From Inside Higher Ed today
"Physics students who copy their classmates' work learn less than students who don't plagiarize, researchers at the Massachusetts Institute of Technology found in a study released yesterday."
Actually the study's findings are quite interesting:
Planning ahead makes a difference: "The majority of students, who copied less than 10% of their problems, worked steadily over the three days prior to the deadline, whereas repetitive copiers (those who copied >30% of their submitted problems) exerted little effort early."
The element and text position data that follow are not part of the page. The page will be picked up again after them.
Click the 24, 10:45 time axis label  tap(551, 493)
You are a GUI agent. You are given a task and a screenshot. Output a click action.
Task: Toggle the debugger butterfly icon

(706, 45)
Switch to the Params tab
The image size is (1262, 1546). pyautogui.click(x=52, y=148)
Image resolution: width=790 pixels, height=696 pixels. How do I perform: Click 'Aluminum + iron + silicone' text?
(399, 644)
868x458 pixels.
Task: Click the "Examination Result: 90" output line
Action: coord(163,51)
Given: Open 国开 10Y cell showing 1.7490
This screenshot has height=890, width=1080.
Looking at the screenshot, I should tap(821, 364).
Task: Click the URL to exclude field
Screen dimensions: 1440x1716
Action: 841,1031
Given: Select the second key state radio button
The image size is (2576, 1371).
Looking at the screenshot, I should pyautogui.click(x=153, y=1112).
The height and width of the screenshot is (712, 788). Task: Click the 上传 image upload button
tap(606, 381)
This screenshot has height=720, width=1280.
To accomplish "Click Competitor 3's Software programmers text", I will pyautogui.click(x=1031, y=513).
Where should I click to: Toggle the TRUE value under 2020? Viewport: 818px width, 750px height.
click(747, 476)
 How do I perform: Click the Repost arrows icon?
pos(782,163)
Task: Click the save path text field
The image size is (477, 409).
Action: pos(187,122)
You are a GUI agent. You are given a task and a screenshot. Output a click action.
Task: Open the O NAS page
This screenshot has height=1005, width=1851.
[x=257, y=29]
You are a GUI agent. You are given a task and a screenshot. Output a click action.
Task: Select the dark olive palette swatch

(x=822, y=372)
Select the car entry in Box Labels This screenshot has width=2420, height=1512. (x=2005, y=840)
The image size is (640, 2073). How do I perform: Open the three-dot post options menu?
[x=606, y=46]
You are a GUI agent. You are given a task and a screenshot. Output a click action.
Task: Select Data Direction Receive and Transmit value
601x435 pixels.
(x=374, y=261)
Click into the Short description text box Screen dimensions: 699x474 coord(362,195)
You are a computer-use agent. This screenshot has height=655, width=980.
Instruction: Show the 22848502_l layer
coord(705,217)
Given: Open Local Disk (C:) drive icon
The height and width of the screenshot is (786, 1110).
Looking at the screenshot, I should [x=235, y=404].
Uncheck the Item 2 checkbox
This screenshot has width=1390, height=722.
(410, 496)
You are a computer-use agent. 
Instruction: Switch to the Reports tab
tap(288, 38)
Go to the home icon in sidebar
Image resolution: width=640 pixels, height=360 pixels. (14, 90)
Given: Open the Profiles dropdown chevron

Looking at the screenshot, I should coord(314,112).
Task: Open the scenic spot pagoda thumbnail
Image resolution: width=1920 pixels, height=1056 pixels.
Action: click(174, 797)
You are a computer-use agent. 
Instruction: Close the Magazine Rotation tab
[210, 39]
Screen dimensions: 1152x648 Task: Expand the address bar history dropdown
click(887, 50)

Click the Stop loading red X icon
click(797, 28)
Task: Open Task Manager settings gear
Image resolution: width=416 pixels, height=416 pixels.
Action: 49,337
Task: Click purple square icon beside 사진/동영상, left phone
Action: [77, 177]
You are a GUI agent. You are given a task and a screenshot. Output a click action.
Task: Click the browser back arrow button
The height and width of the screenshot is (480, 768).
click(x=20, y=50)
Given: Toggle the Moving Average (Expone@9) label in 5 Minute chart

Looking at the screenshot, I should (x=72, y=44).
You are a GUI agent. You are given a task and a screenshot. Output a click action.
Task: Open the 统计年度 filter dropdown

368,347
Copying appears to have a greater impact on grades than learning: ..."copying homework problems that require an analytic answer correlates with a 2(σ) decline over the semester in relative score for similar problems on exams but does not significantly correlate with the amount of conceptual learning as measured by pretesting and post-testing."
Smart and dumb kids copy: Several measures of initial ability in math or physics correlated with copying weakly or not at all.
And yes you can reduce copying: Changes in course format and instructional practices that previous self-reported academic dishonesty surveys and/or the observed copying patterns suggested would reduce copying have been accompanied by more than a factor of 4 reduction of copying from ∼11% of all electronic problems to less than 3%. As expected (since repetitive copiers have approximately three times the chance of failing), this was accompanied by a reduction in the overall course failure rate.